May we always live joyously, serenely and divinely aware. I'll pass on the drunkenly. :-)
Jmb, I immediately focused on the drunkenly. Henry Miller must of had an appreciation for the bottle.:)
Ha ha. Isn't it funny? Although I am pretty sure Old Henry wouldn't have spit into any bottle, no second I thought of alcohol.Rather I was 'freudetrunken' (drunken with joy) and/or 'Trunken vor Glück' (drunken of happiness) because of all these colours in the astrophysician's photo. :)
congratulations to that astrophysician and congratulations to those eyes took care, select and share with us... no doubt, thanks for Old Henry :)
A lovely photo and a lovely quote, Sean.
must life have an aim or goal? i know hegel and various other gits thought so, but i'd rather not bother with the end in anything other than an acknowledgement (that there is AN end). the end is not the aim however, more a reason to DO. just LIVE, as mad, chaotic and ridiculous as it all is. it's not one or the other. sorry to be so picky, i just hate being told what to do...
Anon,I'll forward your words.Welsh,Thanks to you, too. :)Chris,need I say it's been a pleasure having you?
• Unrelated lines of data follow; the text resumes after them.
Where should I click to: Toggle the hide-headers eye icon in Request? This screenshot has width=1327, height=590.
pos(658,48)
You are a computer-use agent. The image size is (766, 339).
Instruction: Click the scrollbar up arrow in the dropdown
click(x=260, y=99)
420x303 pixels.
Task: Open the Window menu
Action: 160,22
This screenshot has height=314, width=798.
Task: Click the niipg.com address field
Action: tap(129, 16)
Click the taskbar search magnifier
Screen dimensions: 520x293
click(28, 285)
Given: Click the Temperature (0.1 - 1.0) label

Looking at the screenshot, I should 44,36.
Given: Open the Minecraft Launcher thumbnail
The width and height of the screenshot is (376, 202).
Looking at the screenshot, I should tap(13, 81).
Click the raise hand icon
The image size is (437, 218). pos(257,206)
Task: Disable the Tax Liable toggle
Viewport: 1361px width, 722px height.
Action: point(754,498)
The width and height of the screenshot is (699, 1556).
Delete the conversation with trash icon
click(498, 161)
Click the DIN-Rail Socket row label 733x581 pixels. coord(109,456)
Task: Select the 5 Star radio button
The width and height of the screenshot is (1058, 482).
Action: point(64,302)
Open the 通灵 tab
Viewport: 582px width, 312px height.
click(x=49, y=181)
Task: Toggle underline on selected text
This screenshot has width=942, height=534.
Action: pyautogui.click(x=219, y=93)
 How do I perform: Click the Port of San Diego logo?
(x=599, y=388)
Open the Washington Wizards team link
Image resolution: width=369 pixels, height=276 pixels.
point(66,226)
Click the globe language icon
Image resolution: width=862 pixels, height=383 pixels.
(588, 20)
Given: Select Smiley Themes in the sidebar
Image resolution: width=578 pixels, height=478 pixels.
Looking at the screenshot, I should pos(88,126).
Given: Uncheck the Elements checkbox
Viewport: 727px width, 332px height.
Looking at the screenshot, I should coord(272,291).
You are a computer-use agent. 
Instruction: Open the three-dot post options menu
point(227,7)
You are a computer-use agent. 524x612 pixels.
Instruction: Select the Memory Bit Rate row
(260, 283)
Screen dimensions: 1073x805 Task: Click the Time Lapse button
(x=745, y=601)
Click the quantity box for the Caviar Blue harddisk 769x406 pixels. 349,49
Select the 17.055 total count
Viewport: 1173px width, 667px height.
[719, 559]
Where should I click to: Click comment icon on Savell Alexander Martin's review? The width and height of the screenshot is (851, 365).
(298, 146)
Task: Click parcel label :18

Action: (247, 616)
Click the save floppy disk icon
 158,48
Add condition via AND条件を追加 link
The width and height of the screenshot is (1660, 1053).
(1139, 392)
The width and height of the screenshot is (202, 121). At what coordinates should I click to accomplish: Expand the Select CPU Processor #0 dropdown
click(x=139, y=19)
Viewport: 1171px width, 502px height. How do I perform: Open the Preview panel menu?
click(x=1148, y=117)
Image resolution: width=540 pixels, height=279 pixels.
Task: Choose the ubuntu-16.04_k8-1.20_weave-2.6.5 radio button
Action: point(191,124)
Obviously I need mention, though, that it's far from me trying to tell anybody who'd prefer to fill the interval between birth and death on morosity, he shouldn't. :) By the way, it was not me who throw shadow on your ton, it was you who decided to read this.But as it's my aim (sic!) to please all my visitors, here's just for:'There is no cure for birth and death, save to enjoy the interval.'George Santayana,Soliloquies in England, 1922.
I wish I had read this wise saying before I left my comment on ardent's article about Nasreddin Hodja :(
Splendid presentation: words and photo!Thank you, Sean.:)
That's a dawn, Claudia, hm? Oh well, only the early astrophysicist catches it. :)
They come and go fast though, eh?
Yes. And the older I become the faster they seem to come and go.